Force fut à la malheureuse, au bord des larmes, de prendre une coupe et de rendre raison à cet encombrant voisin qui s’obstinait à la contempler avec des yeux énamourés. S’obligeant à bien remplir ses devoirs de maîtresse de maison, elle constata, pour le regretter, que son hôte n’avait pas mangé grand-chose.
— Cette cuisine ne m’inspire pas confiance ! lui confia aimablement le Persan.
Mais comme, à cet instant, s’approchait un laquais portant une grande coupe d’argent remplie de fraises, il saisit la coupe, la plaça devant lui avec un parfait sang-froid, et attaqua gaillardement le dessert de la table impériale dont il ne laissa pas la plus petite bribe.
— Ça, j’aime ! conclut avec un bon sourire l’exotique majesté.
Et la fin de la soirée fut charmante. D’ailleurs, en dépit – ou peut-être à cause – de ses excentricités, Nasir-Al-Din intéressait Élisabeth. Elle le trouvait original. Surtout, elle approuva sa liberté et son indépendance quand elle constata qu’il lui était impossible de se montrer aimable avec qui lui déplaisait.
Ainsi quand, à l’issue d’une cérémonie, il offrit son portrait entouré de diamants à l’Empereur, tout le monde fut enchanté, mais les mines autrichiennes s’allongèrent quand le shah offrit un autre portrait, identique, au comte Andrassy qui était sans doute le meilleur ami de l’impératrice.
On lui fit comprendre alors, discrètement, qu’il était d’usage de distinguer d’abord les frères de l’empereur.
— Non, je ne veux pas, répondit-il tranquillement. Je ne donne mon portrait qu’à ceux qui me plaisent.
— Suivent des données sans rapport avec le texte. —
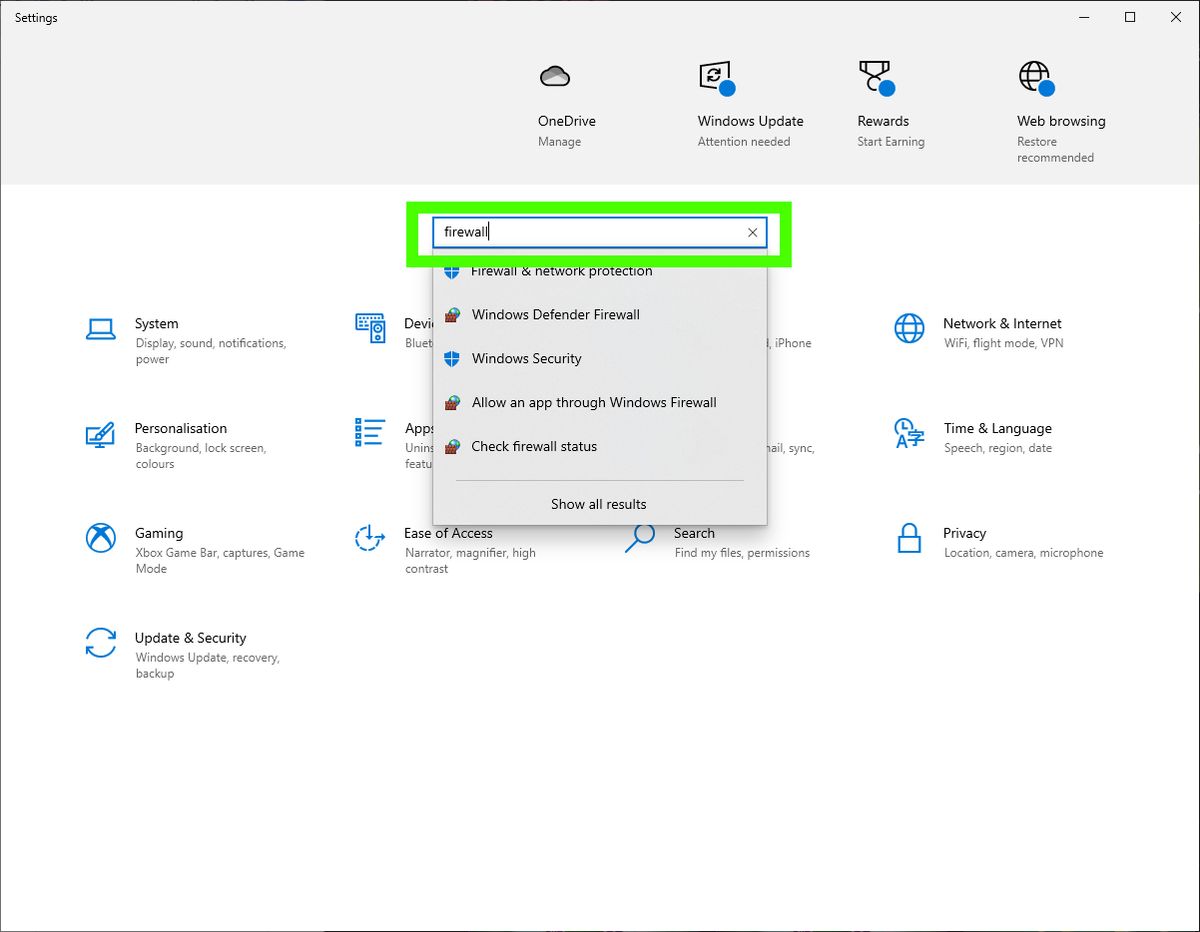Viewport: 1200px width, 932px height.
Task: Open the Privacy lock icon
Action: [909, 537]
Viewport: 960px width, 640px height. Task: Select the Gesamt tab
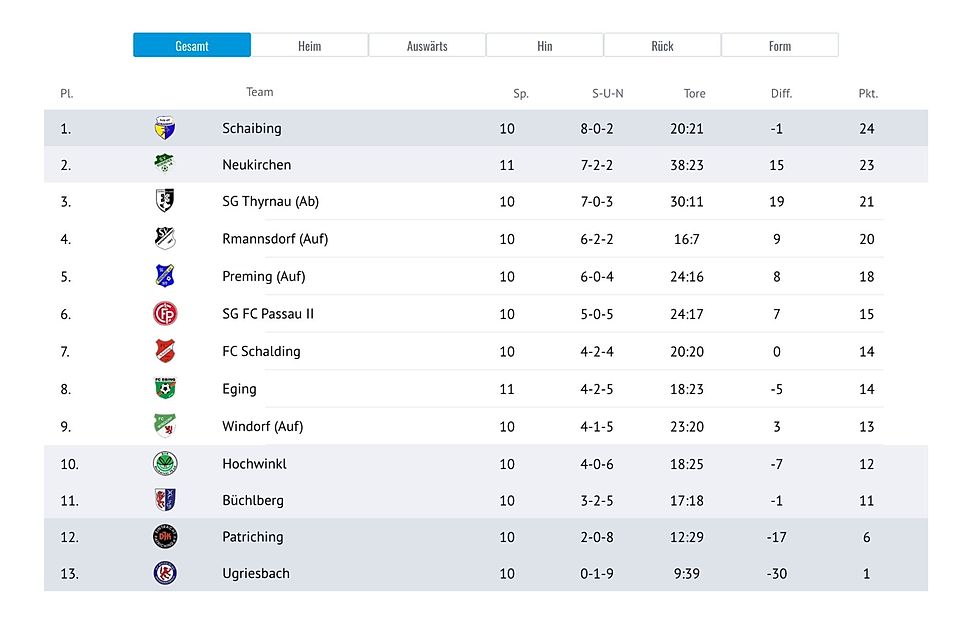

Et il fut impossible de l’en faire démordre… ce qui plongea Élisabeth dans une douce joie. Du coup, Nasir-Al-Din lui devint immensément sympathique, et elle se fit un devoir d’aller visiter les chevaux favoris du shah, qu’il emmenait toujours avec lui et qui logeaient, comme lui-même, au château de Laxenbourg. Sa passion des chevaux et l’espèce d’amitié que lui inspirait son adorateur lui faisaient une joie de cette visite, mais elle pensa tomber de son haut en constatant que les trois plus belles bêtes, celles que Nasir-Al-Din honorait d’une tendresse particulière, arboraient fièrement des queues et des crinières teintes en rose.
— J’aime les chevaux et j’aime le rose ! décréta Sa Majesté, d’un ton si fervent qu’il n’y avait vraiment rien à ajouter à cela, d’autant que le munificent monarque couvrit son invitée de cadeaux fastueux.
Malheureusement, si Élisabeth et même François-Joseph s’amusaient beaucoup grâce à leur hôte, il n’en allait pas de même du reste de la cour, et singulièrement de l’élément le plus âgé, qui trouvait le shah impossible.
Ainsi du comte Crenneville, ancien aide de camp de l’empereur devenu son premier gentilhomme de la chambre. C’était un homme déjà âgé, austère et plein de morgue, qui accepta comme son dû la charge de s’occuper personnellement de l’invité persan.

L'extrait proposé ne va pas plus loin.